(EXCERPTED DATA Opens)
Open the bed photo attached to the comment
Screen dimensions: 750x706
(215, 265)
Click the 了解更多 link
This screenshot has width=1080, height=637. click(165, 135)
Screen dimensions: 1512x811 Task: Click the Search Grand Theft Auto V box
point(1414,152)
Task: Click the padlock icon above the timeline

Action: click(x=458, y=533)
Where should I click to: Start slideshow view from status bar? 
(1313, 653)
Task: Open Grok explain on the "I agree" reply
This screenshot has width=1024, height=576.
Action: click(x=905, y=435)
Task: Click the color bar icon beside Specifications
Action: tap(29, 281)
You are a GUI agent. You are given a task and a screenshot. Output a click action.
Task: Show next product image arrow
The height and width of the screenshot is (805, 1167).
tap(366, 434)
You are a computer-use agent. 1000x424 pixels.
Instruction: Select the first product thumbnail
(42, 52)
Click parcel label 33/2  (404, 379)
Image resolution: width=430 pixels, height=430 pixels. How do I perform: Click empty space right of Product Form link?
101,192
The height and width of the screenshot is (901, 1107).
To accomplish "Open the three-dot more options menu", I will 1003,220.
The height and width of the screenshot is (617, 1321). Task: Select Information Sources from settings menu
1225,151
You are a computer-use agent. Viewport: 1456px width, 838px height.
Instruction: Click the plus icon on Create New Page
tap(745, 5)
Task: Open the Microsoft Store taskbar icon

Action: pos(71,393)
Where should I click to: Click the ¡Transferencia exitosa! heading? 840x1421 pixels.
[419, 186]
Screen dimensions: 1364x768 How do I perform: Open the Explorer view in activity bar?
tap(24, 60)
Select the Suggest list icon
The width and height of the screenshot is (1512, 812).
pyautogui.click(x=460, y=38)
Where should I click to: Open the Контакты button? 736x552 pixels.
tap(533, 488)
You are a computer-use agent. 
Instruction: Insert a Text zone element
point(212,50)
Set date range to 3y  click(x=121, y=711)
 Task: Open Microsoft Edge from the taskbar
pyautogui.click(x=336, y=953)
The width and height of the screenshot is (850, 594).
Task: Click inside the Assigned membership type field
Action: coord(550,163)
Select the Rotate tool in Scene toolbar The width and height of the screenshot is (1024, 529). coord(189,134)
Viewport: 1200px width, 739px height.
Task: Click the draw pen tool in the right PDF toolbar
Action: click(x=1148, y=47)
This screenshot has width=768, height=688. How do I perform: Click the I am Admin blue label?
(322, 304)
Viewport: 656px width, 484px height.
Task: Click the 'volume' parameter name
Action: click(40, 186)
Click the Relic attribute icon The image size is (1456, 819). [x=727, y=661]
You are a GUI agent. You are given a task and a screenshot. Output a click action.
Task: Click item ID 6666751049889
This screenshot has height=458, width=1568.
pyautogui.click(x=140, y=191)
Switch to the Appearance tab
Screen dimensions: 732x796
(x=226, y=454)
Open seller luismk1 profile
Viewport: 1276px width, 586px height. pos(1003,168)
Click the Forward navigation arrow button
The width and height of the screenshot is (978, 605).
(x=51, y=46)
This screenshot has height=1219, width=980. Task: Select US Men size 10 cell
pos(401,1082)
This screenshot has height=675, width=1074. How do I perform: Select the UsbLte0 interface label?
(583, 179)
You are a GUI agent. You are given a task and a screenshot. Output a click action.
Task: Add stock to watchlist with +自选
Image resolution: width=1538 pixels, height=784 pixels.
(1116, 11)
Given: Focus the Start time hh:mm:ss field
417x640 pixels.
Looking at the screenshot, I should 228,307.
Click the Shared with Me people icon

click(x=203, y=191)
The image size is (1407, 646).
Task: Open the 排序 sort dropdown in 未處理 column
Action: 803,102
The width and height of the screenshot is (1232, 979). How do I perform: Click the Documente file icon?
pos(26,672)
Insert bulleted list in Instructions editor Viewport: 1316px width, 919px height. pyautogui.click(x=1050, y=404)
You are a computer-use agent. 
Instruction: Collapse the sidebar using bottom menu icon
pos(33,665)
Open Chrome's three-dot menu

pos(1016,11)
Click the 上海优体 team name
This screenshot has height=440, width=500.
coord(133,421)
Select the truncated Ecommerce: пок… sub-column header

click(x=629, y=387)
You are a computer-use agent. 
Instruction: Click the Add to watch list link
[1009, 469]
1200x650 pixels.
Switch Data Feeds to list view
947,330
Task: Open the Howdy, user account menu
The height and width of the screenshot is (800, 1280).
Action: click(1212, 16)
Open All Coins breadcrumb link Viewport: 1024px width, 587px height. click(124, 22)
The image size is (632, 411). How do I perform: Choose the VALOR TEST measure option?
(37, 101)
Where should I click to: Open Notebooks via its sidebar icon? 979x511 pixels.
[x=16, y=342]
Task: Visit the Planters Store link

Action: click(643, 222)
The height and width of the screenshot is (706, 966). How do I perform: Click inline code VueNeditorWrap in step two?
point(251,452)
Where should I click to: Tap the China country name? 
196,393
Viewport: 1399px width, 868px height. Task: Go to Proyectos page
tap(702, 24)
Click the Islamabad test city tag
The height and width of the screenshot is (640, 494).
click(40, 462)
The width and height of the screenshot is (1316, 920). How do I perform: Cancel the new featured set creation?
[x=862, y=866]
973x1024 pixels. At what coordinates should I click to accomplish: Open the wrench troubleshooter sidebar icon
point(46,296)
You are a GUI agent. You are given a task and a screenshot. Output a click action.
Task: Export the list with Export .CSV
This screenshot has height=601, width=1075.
(EXCERPTED DATA Closes)
Once you reach the line containing "You are a computer-use agent. 1000x424", include it and stop; until then, reproduce each line of the listing from its start exactly.

[EXERCISE RESPONSE]
Open the bed photo attached to the comment
Screen dimensions: 750x706
(215, 265)
Click the 了解更多 link
This screenshot has width=1080, height=637. click(165, 135)
Screen dimensions: 1512x811 Task: Click the Search Grand Theft Auto V box
point(1414,152)
Task: Click the padlock icon above the timeline

Action: click(x=458, y=533)
Where should I click to: Start slideshow view from status bar? 
(1313, 653)
Task: Open Grok explain on the "I agree" reply
This screenshot has width=1024, height=576.
Action: click(x=905, y=435)
Task: Click the color bar icon beside Specifications
Action: tap(29, 281)
You are a GUI agent. You are given a task and a screenshot. Output a click action.
Task: Show next product image arrow
The height and width of the screenshot is (805, 1167).
tap(366, 434)
You are a computer-use agent. 1000x424 pixels.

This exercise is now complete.